● **Source text**:
I have no idea how to get tabular to work on here so the table isn't rendering.
A joint PMF $p_{X, Y}[i, j]$ has the values shown in table. Determine the conditional PMF $p_{Y|X}$. Are the random variables independent? $$ \begin{array}{|c|c|c|c|} \hline & j = 1 & j = 2 & j = 3\\ \hline i = 1 & \tfrac{1}{10} & \tfrac{1}{10} & \tfrac{2}{10}\\ \hline i = 2 & \tfrac{1}{20} & \tfrac{1}{20} & \tfrac{1}{10}\\ \hline i = 3 & \tfrac{3}{10} & \tfrac{1}{20} & \tfrac{1}{20}\\ \hline \end{array} $$
When I follow the formula, the conditional probabilities aren't summing to one.

● **Listed entries**:
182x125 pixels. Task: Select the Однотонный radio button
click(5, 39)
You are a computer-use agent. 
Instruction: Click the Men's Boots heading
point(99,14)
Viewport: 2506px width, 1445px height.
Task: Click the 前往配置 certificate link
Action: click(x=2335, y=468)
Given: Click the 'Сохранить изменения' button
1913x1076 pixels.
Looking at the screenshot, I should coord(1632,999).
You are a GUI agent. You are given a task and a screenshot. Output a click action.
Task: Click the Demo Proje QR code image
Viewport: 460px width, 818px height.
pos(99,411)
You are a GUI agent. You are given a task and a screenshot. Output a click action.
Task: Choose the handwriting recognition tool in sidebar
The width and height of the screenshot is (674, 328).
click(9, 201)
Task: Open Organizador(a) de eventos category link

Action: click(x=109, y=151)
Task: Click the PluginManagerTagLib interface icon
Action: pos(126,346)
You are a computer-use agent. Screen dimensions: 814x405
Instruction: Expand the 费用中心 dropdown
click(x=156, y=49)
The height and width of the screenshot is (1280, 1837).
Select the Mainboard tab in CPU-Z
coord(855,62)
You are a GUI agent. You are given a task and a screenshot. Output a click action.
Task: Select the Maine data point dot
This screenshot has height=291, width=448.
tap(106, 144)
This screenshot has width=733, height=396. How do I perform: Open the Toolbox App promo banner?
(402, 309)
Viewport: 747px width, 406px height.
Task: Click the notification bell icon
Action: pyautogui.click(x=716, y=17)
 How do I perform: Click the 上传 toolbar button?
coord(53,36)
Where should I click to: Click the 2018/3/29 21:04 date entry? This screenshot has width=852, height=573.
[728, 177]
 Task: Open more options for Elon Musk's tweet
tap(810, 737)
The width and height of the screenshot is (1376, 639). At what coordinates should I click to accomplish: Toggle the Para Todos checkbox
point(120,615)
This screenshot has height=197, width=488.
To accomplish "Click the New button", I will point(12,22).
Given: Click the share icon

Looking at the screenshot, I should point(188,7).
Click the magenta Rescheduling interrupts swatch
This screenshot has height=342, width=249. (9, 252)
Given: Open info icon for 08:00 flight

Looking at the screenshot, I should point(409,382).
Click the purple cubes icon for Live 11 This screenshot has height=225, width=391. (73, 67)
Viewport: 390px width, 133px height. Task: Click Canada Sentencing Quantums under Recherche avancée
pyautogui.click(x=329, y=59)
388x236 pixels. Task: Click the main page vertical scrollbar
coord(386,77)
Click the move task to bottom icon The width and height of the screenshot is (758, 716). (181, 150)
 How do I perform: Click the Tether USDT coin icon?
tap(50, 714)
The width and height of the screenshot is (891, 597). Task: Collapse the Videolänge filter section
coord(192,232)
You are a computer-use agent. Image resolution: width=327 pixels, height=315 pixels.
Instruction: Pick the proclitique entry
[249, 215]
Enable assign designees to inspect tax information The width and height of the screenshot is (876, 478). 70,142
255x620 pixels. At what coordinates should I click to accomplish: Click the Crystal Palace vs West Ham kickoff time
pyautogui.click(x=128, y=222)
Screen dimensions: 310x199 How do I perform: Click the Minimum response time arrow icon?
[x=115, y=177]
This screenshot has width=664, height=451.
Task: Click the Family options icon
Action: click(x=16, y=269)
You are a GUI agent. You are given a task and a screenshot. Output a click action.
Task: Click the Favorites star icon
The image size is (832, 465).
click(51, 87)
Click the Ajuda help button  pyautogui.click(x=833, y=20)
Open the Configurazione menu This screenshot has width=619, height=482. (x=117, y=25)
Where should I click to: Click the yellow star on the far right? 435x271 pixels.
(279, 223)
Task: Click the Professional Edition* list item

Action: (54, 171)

● **Tasks for this exercise**:
1. In the forum post about the joint PMF, what problem does the poster report after following the formula?
2. Continue the forum post about the joint PMF, starting right after its final sentence.

● **Answers below**:
1. The conditional probabilities aren't summing to one.

2.
The $p_{Y|X = x_i}[j|x_i] = \frac{p_{X, Y}[x_i, j]}{p_X[x_i]}$ for all $j$ and similarly for $p_{X|Y = y_j}$. \begin{alignat*}{4} p_{Y|X = 1}[j|1] &= \begin{cases} \frac{3}{10}, & j = 1\\ \frac{3}{10}, & j = 2\\ \frac{6}{10}, & j = 3 \end{cases} & \qquad & p_{Y|X = 2}[j|2] &&={} \begin{cases} \frac{3}{20}, & j = 1\\ \frac{3}{20}, & j = 2\\ \frac{3}{10}, & j = 3 \end{cases}\\ p_{Y|X = 3}[j|3] &= \begin{cases} \frac{9}{10}, & j = 1\\ \frac{3}{20}, & j = 2\\ \frac{3}{20}, & j = 3 \end{cases} & \qquad & p_{X|Y = 1}[i|1] &&={} \begin{cases} \frac{3}{10}, & i = 1\\ \frac{3}{20}, & i = 2\\ \frac{9}{10}, & i = 3 \end{cases}\\ p_{X|Y = 2}[i|2] &= \begin{cases} \frac{3}{10}, & i = 1\\ \frac{3}{20}, & i = 2\\ \frac{3}{20}, & i = 3 \end{cases} & \qquad & p_{X|Y = 3}[i|3] &&={} \begin{cases} \frac{6}{10}, & i = 1\\ \frac{3}{10}, & i = 2\\ \frac{3}{20}, & i = 3 \end{cases} \end{alignat*}
I'm not sure where you are getting those figures. The marginal probability of $X$ is the sum of the joint probabilities for all values of $Y$ at particular values of $X$.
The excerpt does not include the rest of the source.